Reviewed by Jim McCarthy
The 44-year-old Rhodes became President Obama’s deputy national security adviser in 2009 following a stint as the candidate’s speechwriter beginning in 2007. Presently, he appears regularly as an MSNBC commentator and hosts a podcast entitled Pod Save America.
After the Fall is not a mere apologia for the foreign policies of 2008-2016 but a retrospective and prospective view of an insider’s observations about the development of political movements abroad and at home. As valuable as the views are, they are, for the most part, personal. At the same time, the author is a seasoned narrator and chronicler of events.
Accompanying President Obama on a number of travels abroad provided Rhodes with firsthand information concerning the views of foreign leaders and the political environments in which they functioned. The book is a post-presidential update or chronicle on those initial experiences and an invaluable and informative collection of viewpoints for the reader to absorb.
Following his service in Washington, Rhodes embarked upon a personal world tour to inquire about the changes and dynamics of the globe’s politics as affected by the United States. Hence, the subtitle of this book is Being American in the World We’ve Made, defining the prism through which his narrative is written. It can be said that this is the genius of the book’s thesis, a view not often presented.
After the Fall is not a mere apologia for the foreign policies of 2008-2016 but a retrospective and prospective view of an insider’s observations about the development of political movements abroad and at home.

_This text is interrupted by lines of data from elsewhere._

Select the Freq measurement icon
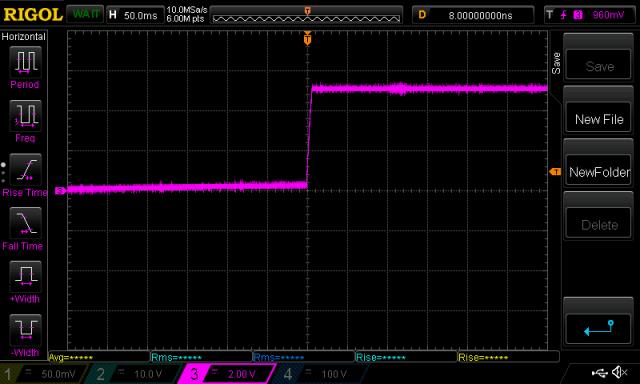The height and width of the screenshot is (384, 640). pyautogui.click(x=25, y=116)
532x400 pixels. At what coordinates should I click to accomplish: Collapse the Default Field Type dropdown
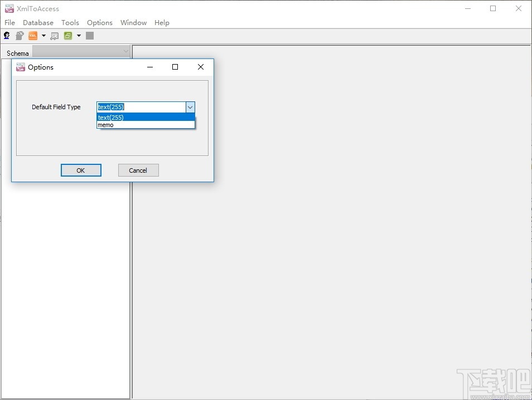[190, 106]
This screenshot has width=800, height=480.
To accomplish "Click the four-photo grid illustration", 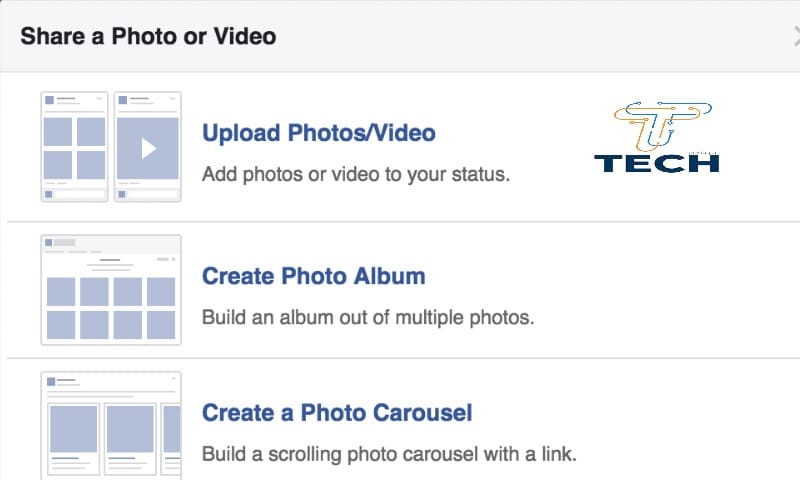I will click(x=75, y=146).
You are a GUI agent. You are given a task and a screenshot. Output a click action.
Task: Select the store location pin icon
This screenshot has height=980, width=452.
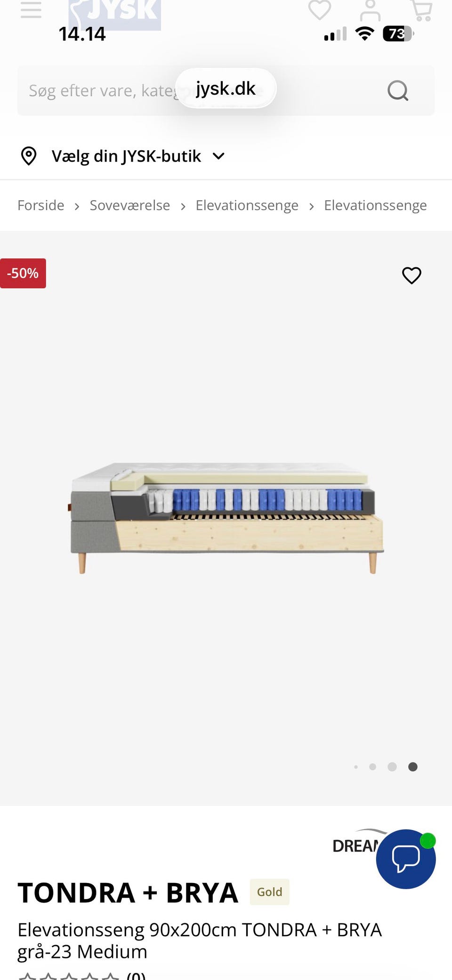tap(29, 156)
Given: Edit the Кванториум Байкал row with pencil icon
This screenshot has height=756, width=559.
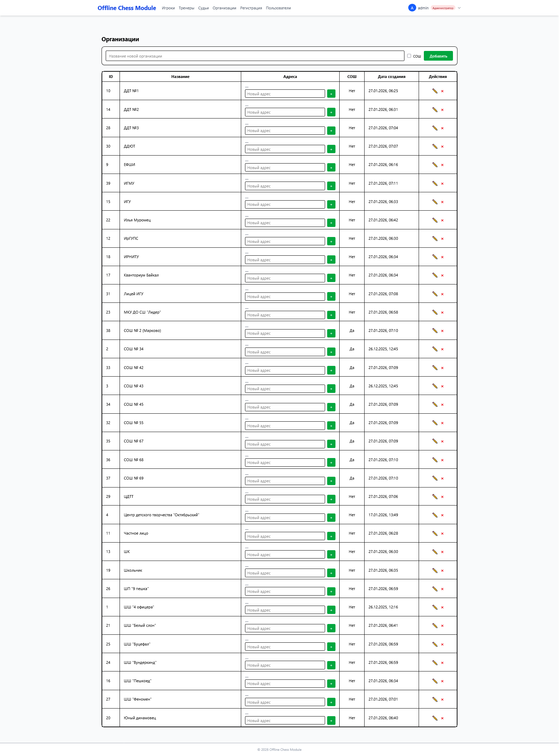Looking at the screenshot, I should point(435,275).
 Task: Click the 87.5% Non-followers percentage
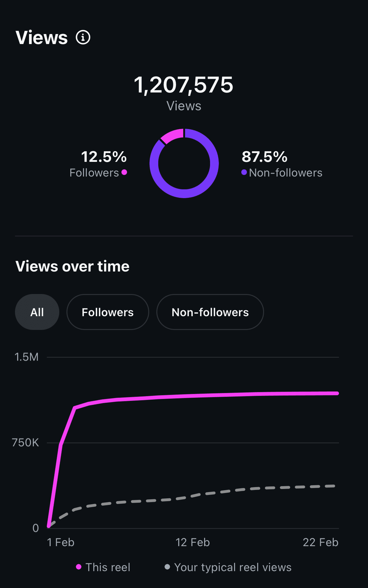264,157
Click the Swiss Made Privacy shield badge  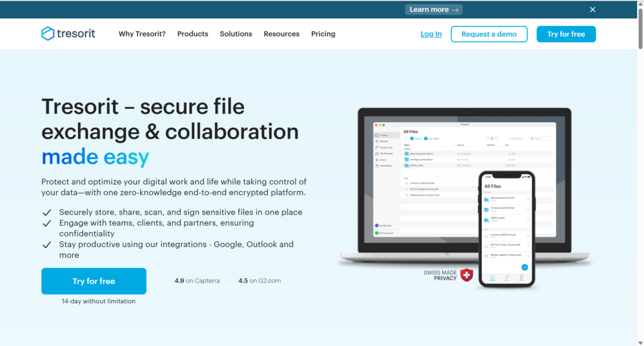tap(466, 275)
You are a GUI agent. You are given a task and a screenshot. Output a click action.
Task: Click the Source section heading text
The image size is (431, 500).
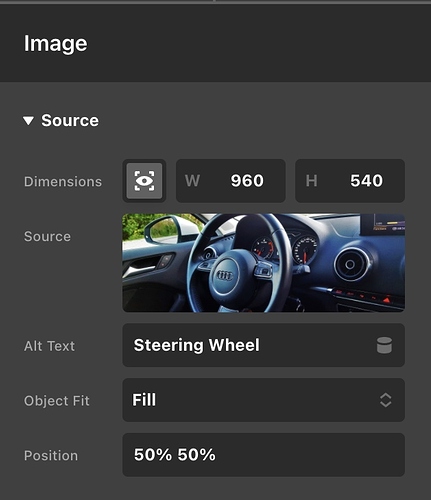pos(70,120)
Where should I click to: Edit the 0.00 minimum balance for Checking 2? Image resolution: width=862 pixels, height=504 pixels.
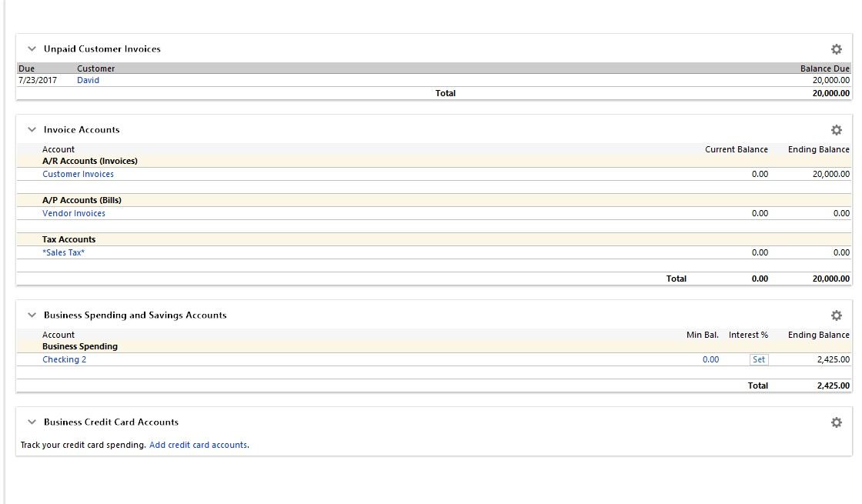click(x=710, y=359)
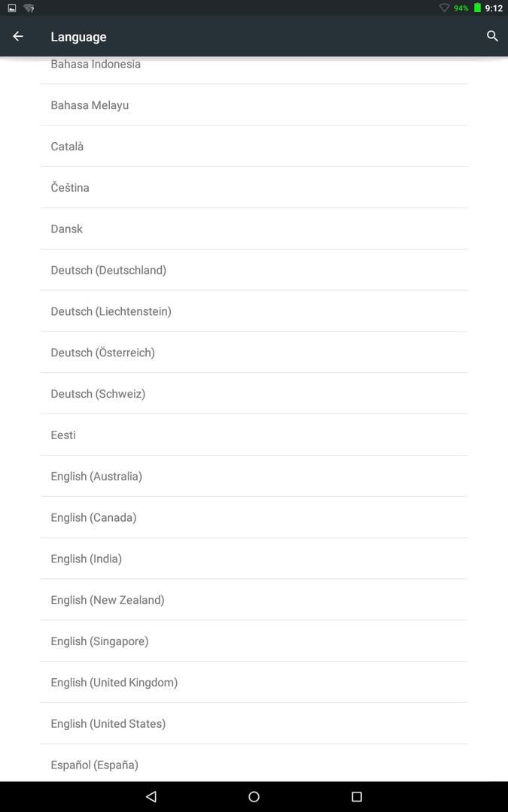Choose Español (España) language
The height and width of the screenshot is (812, 508).
click(254, 765)
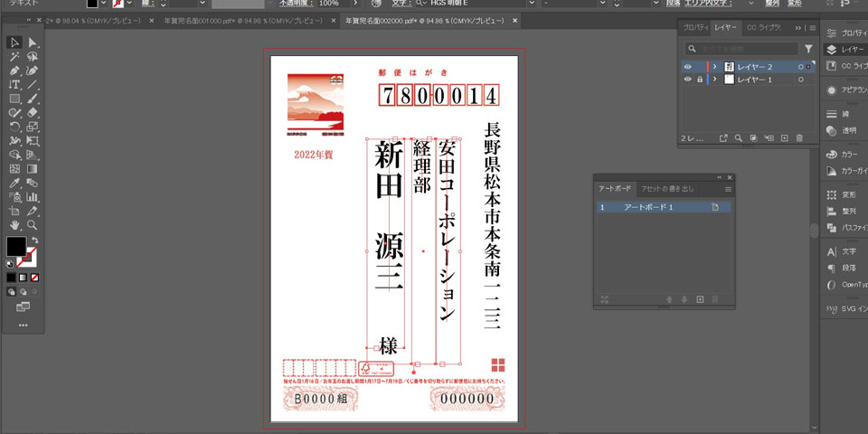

The opening section discourses on a definition of America and Americanism and its station among the nations of the world. Having set such criteria, Rhodes proceeds to meet with individuals in a number of European nations who were challenging the increasingly nationalist tendencies and sympathies of their home states. The dialogue with nationalist challengers and the means utilized by nationalist advocates and leaders complements that of the United States’ experience. This is a sobering insight.
Discussing the success of Vladimir Putin, Rhodes observes a mastery of social media in the rise of authoritarianism:
This ability to manipulate and mobilize the national psyche while keeping the stakes relatively low represented a breakthrough for Putin, making easy use of American unregulated and sensationalizing social media networks.
The ubiquity of tools to control or mold political developments is a pattern in the hands of nationalists merging culture and politics for desired results, often to sow discord among competing interests.
Subsequently, in his travels to Singapore and Hong Kong, Rhodes interviews activists opposed to the branding of populations by way of the Chinese Communist Party’s determination to create a world power capable of governing billions of people while generating a goliath of economic sway. The echoes of European authoritarians rang in the Far East although some strategies differed.
While it may be difficult to assign superlatives to After the Fall, a reader with interests in foreign policy and world politics will be pleased with this volume. Rhodes has made a valuable contribution, setting a place for the American view in contrast to its global competitors and allies – who are, on occasion, the same. Ben Rhodes has created an easily readable roadmap to understand the routes nations may take to make their mark on the rest of the world.